Personal information
- Born: August 26, 1982 (age 43) Louisville, Kentucky, U.S.
- Listed height: 6 ft 2 in (1.88 m)
- Listed weight: 296 lb (134 kg)

Career information
- High school: St. Xavier (Louisville)
- College: Louisville
- NFL draft: 2005: undrafted

Career history

Playing
- Louisville Fire (2006); Columbus Destroyers (2007–2008);

Coaching
- St. Xavier HS (KY) (2007) (assistant);

Awards and highlights
- First-team All-Arena (2008); All-Rookie Team (2007);

Career AFL statistics
- Tackles: 4
- Fumbles recovered: 1
- Stats at ArenaFan.com

= Will Rabatin =

American football player (born 1982)

Will Rabatin (born August 26, 1982) is an American former professional football offensive lineman who played two seasons with the Columbus Destroyers of the Arena Football League (AFL). He first enrolled at Georgetown College before transferring to the University of Louisville. Rabatin was also a member of the Louisville Fire of the af2.

==Early life==
Rabatin played high school football at St. Xavier High School in Louisville, Kentucky. He was a three-year letterman in football and wrestling. He was a member of the state championship football teams in 1997 and 1999. Rabatin was also an honorable mention all-state selection by the Courier-Journal as a junior after helping St. Xavier to a 14–1 record and the state title. He compiled a 36–4 record and went undefeated in Kentucky during his senior year when he was the state wrestling champion at 275 pounds. He was inducted into the St. Xavier High School Alumni Hall of Honors.

==College career==
Rabatin first played college football in 2000 for the Georgetown Tigers. He recorded one tackle team while the Tigers posted a 14–0 record and won the 2000 NAIA National Championship.

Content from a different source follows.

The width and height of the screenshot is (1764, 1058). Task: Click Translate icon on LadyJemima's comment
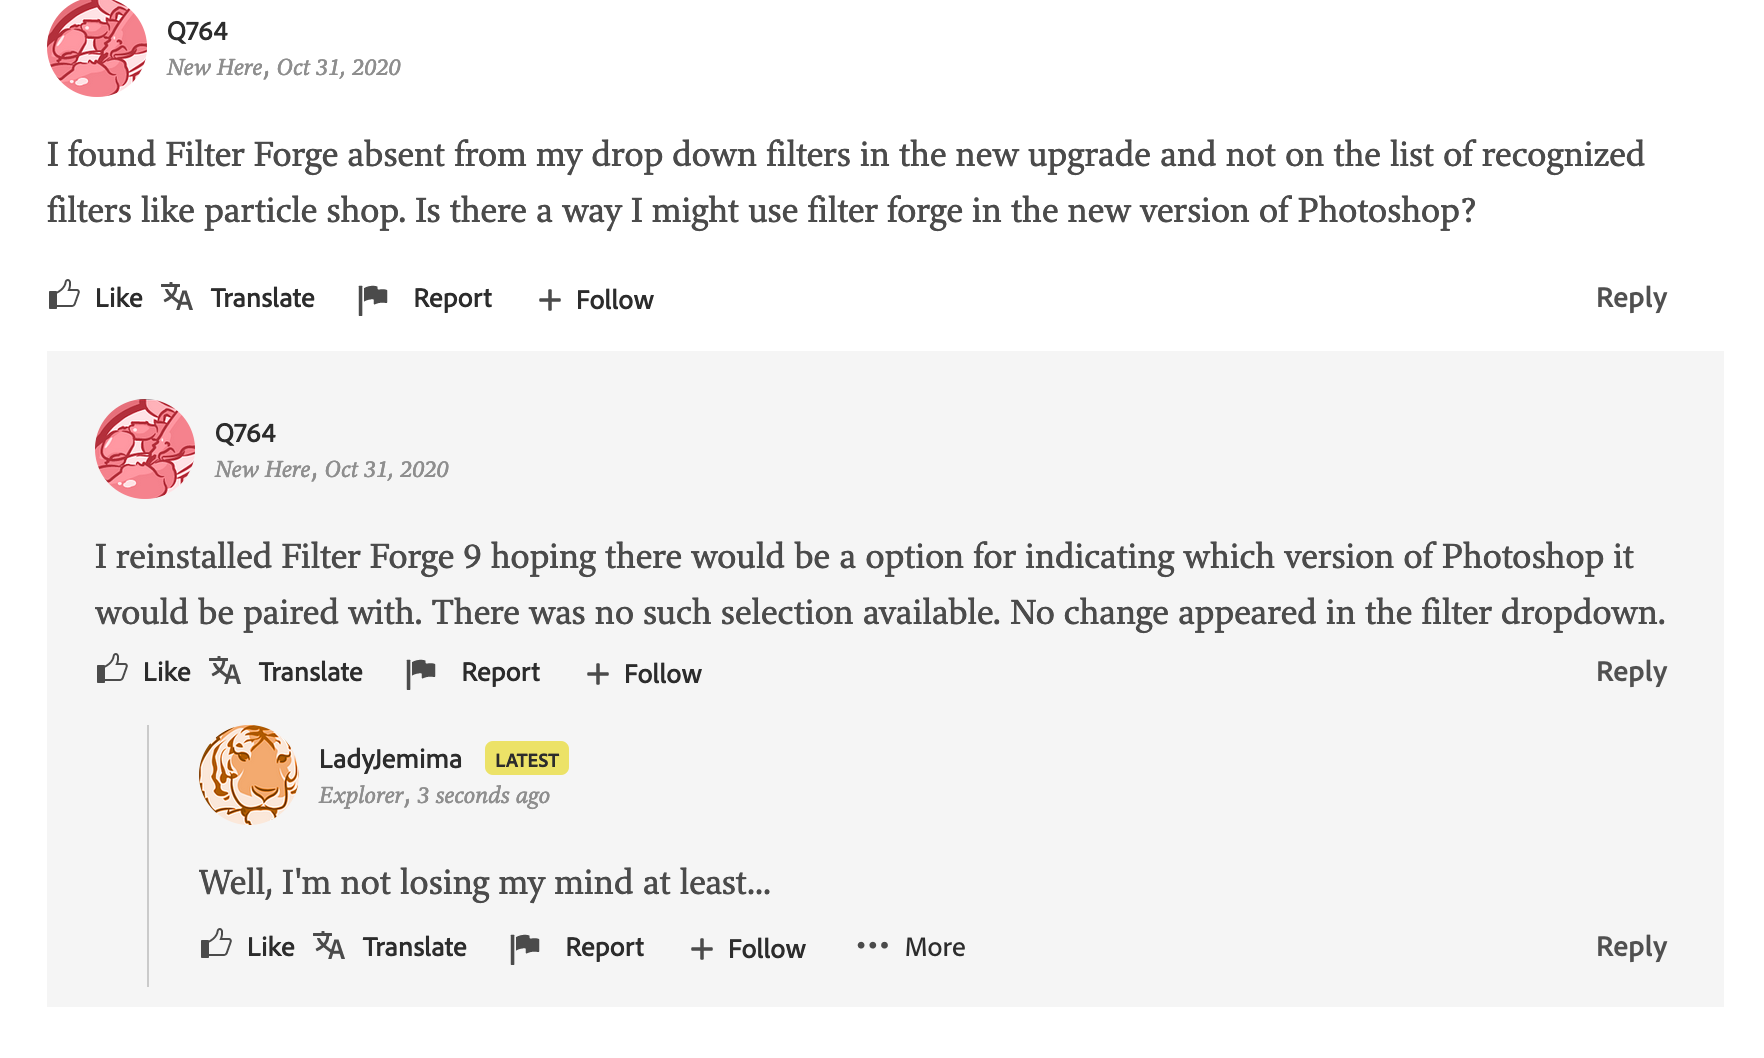(x=329, y=946)
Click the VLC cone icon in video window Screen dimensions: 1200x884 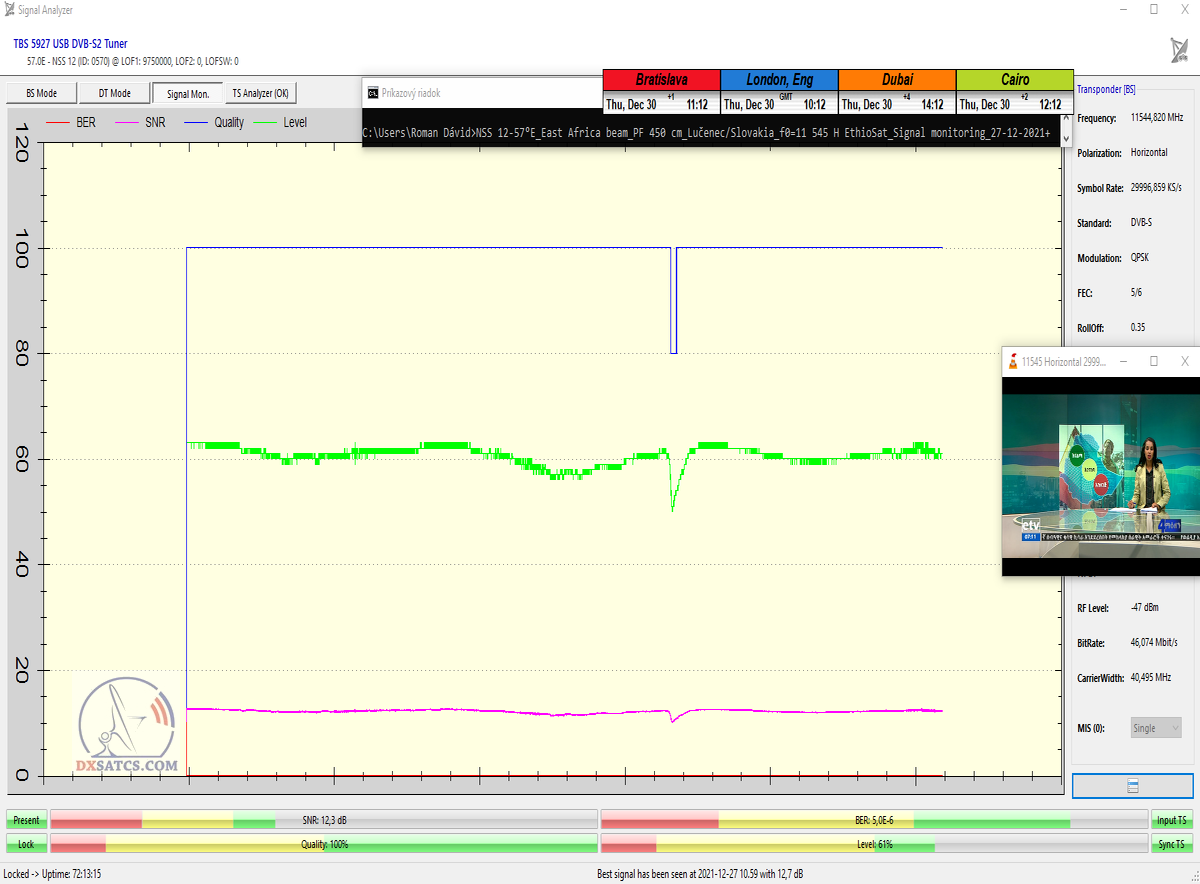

Rabatin transferred to play for the Louisville Cardinals from 2001 to 2004. He earned Second Team All-Conference USA honors in 2004.

==Professional career==
Rabatin played for the Louisville Fire of the af2 in 2006, starting 11 of 12 games and earning All-af2 Second Team honors. He was named the af2's top offensive lineman of all time in 2009. His strong blocking ability at the center position was a key reason behind QB Brett Dietz's stellar rookie season in which he won the league's Rookie of the Year Award.

Rabatin played for the Columbus Destroyers of the Arena Football League from 2007 to 2008, earning First Team All-Arena honors in 2008 and All-Rookie Team recognition in 2007.

==Coaching career==
Rabatin was an assistant coach for the St. Xavier High School Tigers in 2007.